→ Do this:
Render the material below as a Markdown table with the columns "No." and "Text", one row per line, numbered in order. Skip blank lines and leave out the pictures.

→ Material to process:
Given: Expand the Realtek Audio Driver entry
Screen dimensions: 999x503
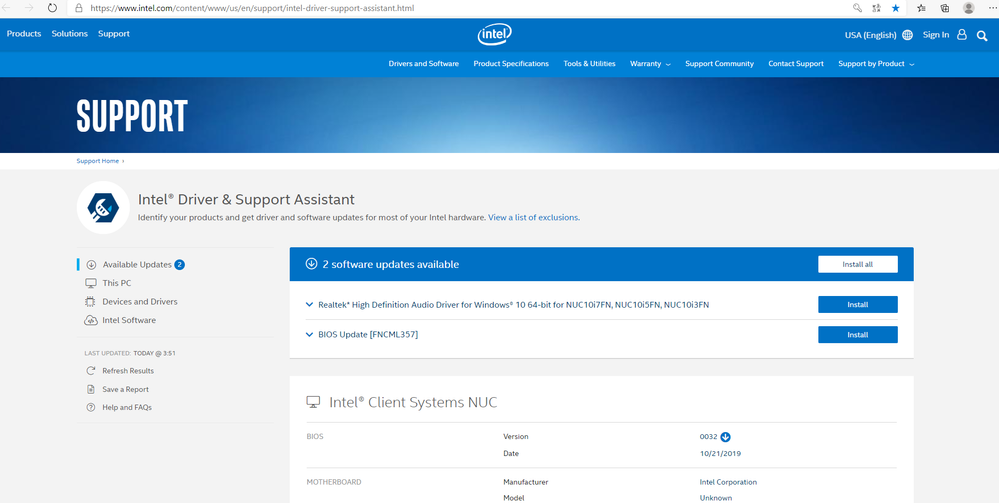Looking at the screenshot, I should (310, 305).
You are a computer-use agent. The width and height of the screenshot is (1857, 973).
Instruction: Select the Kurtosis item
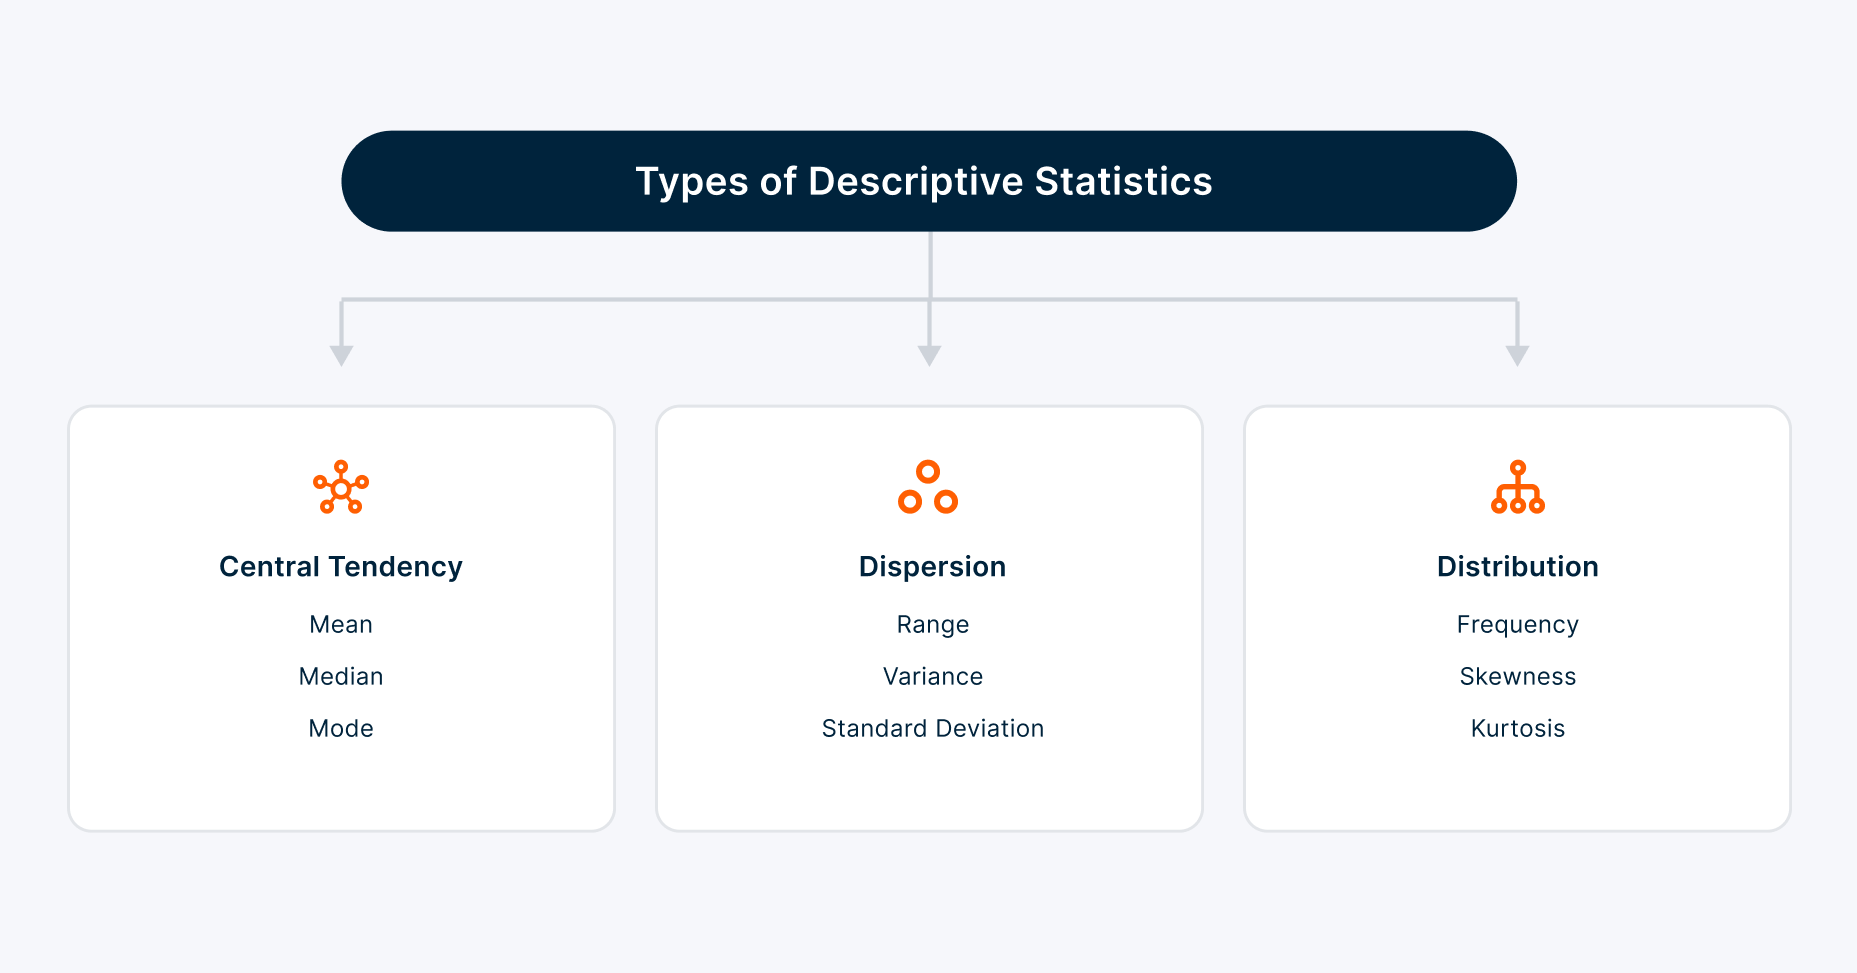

→ Solved problem:
| No. | Text |
|---|---|
| 1 | Given: Expand the Realtek Audio Driver entry |
| 2 | Screen dimensions: 999x503 |
| 3 | Looking at the screenshot, I should (310, 305). |
| 4 | You are a computer-use agent. The width and height of the screenshot is (1857, 973). |
| 5 | Instruction: Select the Kurtosis item |